INSTRUCTIONS FOR THE TASK: Where the line containing "Pick the Etana Custody method title" appears below, begin there and reproduce each line exactly through the last one, omitting pictures.

[Collected data entries]

○ ○ ○ ○

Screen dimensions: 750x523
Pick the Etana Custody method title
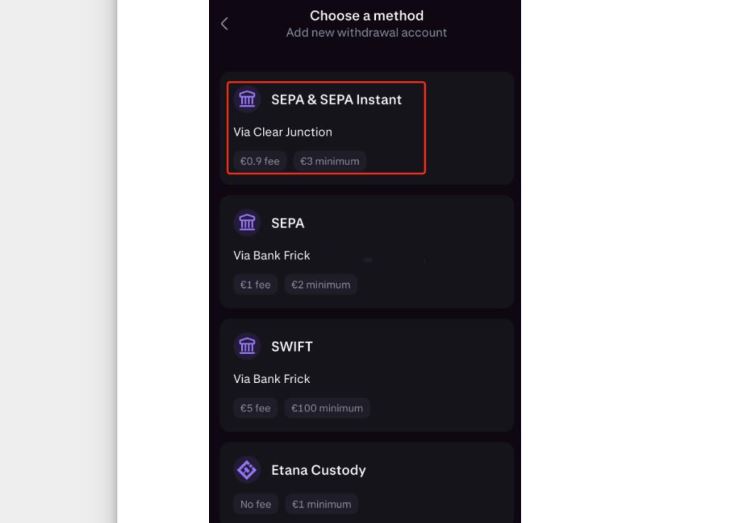click(x=318, y=470)
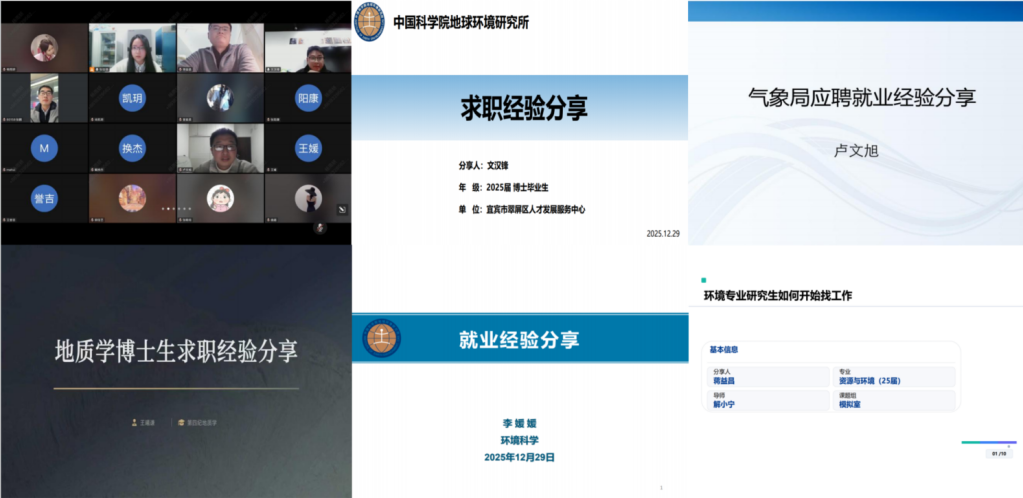This screenshot has height=498, width=1023.
Task: Click the emblem logo on 就业经验分享 banner
Action: point(381,338)
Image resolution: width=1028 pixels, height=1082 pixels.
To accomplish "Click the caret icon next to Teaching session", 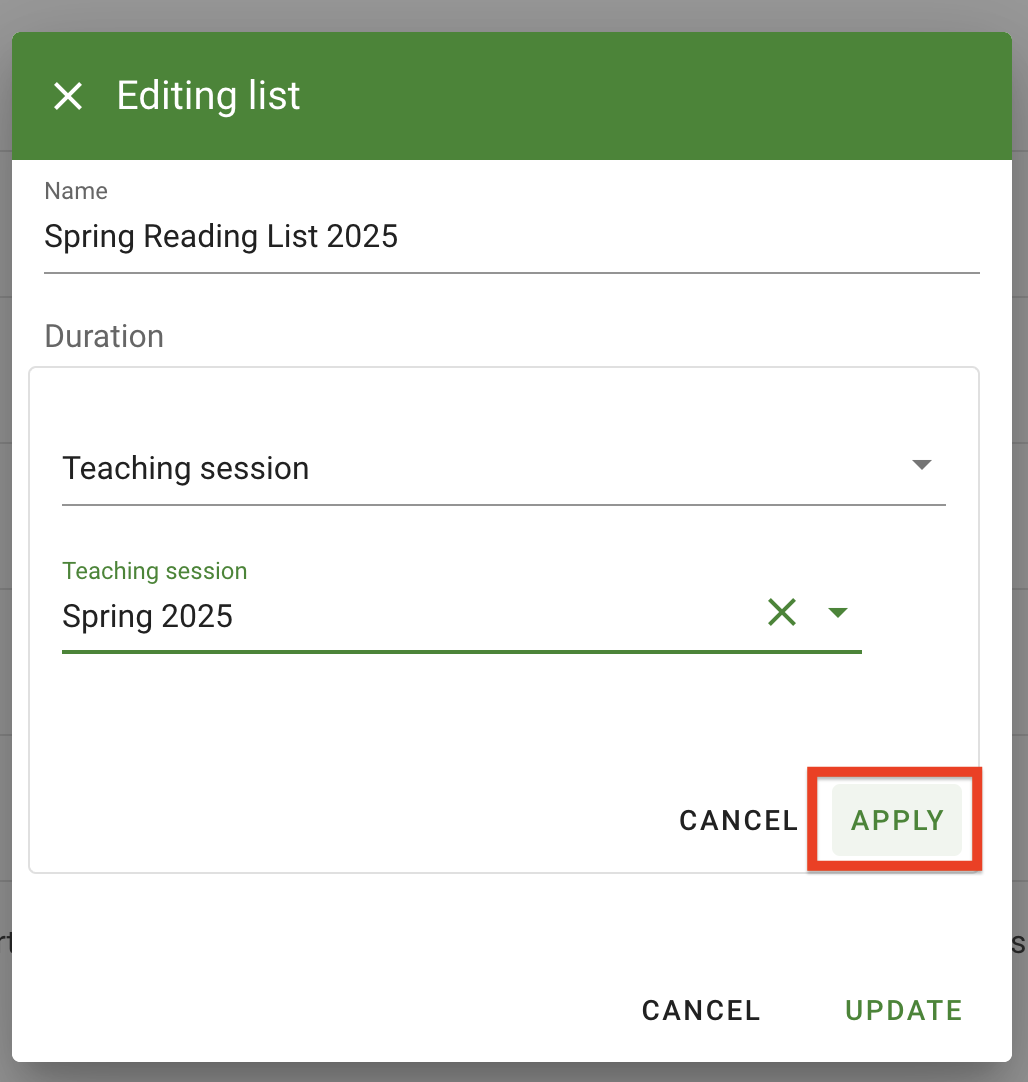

○ ○ ○ ○

ANSWER BELOW:
Pick the Etana Custody method title
click(x=318, y=470)
This screenshot has height=498, width=1023.
Task: Click the emblem logo on 就业经验分享 banner
Action: point(381,338)
Image resolution: width=1028 pixels, height=1082 pixels.
To accomplish "Click the caret icon next to Teaching session", 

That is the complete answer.